If he was the most important Sixer last night, the second most important performance came from:

Markelle Fultz

It was a 15-point Sixer lead going into halftime, a lead that was wiped out when the Clippers went on a huge double-digit scoring run to begin the third quarter.

Fultz came in for Robert Covington around the three minute mark of the third quarter and ripped off six points, an assist, and a couple of rebounds while helping his team regain rhythm with some really assertive transitional play.

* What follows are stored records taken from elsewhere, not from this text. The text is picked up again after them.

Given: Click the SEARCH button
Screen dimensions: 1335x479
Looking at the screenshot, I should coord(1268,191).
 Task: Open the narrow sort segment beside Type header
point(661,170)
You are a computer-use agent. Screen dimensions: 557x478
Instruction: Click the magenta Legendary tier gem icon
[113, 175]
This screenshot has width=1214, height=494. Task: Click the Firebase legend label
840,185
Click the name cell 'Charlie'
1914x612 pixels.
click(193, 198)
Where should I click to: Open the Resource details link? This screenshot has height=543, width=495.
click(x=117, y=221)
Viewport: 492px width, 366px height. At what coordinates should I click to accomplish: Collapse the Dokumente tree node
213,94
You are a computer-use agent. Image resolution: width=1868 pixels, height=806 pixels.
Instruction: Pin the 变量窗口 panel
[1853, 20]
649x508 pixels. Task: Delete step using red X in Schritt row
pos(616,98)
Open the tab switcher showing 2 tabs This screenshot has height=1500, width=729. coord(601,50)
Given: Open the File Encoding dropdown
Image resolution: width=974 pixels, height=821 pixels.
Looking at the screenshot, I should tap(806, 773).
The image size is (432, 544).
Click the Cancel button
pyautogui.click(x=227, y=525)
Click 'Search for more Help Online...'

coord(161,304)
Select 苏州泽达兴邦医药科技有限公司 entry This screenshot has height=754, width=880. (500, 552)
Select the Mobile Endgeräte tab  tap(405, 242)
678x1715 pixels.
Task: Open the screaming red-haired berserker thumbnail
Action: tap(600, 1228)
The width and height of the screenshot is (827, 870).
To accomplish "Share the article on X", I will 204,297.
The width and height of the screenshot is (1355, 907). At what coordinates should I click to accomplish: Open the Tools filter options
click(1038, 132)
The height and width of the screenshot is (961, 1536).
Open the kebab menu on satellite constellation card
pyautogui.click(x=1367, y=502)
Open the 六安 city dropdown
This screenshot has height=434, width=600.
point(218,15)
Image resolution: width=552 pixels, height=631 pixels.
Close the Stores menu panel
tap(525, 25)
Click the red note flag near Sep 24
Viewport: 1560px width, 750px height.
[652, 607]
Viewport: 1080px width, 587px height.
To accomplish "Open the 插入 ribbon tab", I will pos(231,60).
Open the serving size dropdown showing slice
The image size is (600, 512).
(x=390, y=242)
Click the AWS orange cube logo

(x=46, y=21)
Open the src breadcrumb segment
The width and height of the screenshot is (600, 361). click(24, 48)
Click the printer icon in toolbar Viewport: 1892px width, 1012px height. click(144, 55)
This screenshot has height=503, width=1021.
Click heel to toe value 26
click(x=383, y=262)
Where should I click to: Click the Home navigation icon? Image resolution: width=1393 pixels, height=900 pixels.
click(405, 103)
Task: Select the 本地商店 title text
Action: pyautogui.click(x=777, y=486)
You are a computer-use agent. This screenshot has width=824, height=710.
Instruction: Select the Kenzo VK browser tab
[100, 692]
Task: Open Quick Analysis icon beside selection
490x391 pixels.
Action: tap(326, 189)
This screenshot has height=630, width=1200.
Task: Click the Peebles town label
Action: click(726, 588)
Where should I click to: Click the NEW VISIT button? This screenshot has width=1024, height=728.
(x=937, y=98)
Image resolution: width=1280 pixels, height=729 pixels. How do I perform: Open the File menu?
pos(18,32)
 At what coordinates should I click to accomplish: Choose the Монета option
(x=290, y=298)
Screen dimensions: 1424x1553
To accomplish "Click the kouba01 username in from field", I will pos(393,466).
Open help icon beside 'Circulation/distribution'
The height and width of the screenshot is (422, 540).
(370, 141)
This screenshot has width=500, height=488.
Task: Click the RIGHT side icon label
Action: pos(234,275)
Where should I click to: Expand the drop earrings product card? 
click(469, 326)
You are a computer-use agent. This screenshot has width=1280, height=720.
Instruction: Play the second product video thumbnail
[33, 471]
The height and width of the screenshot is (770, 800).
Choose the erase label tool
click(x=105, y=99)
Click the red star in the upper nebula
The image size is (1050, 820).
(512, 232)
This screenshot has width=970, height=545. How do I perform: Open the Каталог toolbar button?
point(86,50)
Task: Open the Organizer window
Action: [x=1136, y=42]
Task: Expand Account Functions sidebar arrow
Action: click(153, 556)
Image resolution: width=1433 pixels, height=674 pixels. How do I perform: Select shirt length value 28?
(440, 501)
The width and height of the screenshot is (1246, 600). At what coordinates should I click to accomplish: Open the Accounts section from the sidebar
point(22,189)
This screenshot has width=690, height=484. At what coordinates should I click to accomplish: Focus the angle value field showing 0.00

This is the clip that really stood out, with Markelle clamping down on Lou Williams, grabbing the rebound, and then charging down the floor:

Said Brett Brown:

“The Clippers came out and had a 24-8 run, Markelle comes in, and we close on a 10-2 run. You just felt the building change, you felt our team’s mood change. We needed that injection of energy. I thought that his defense – we are all going to see him push the ball and find people – but I thought his defense was excellent as well. He really deserves a lot of credit for injecting that type of momentum leading into the fourth.”

Fultz said postgame that he felt like was “locked in” last night and trying to focus on both ends of the floor. Brown pointed out that Markelle was better at navigating off-ball screens and knowing when to go under and over.

The performance, however, does not necessarily get the team any closer to figuring out how to play Markelle and Ben Simmons together, since both are obviously more comfortable with the ball in their hands.

Brown:

“I think it’s what we keep talking about. He is best, at this stage of his career, at this stage of his basketball NBA life, with the ball. He is a point guard. We continue to see why he was drafted No. 1. When he’s got the ball, he’s pretty unique and pretty special in the open court and finding people and so on. So we’ve been trying to put him in that environment as much as we can, with the ball as a point guard. We’ve discussed my motivation and my reasoning of why we start the game with him. I just think he is really gifted with the ball as a point guard.”

He really is, and you want to see more of what we saw last night. That stretch from the third quarter into the fourth was easily the most influence he’s put on a game. It’s the most he’s steered the course of a game, and that’s really a critical building block that you can continue to shape moving forward.

12 points, 9 rebounds, and 5 assists on 50% shooting with one turnover is a pretty damn good line.

Getting the better of Boban

With Marcin Gortat and Montrezl Harrell in foul trouble, 7’3″ Boban Marjanovic played almost the entirety of the second half.

You don’t see a lot of guys his size in the NBA, so I wanted to spend some time writing about his game and how he changed things when he came in.

Initially the Sixers had a little trouble figuring him out. Most guys like him just sort of sit on the foul line then sag towards the rim and make life really difficult attacking the basket. You have to make those lumbering big men uncomfortable and get them moving around the floor because they don’t have a lot of lateral quickness or reactive ability in space.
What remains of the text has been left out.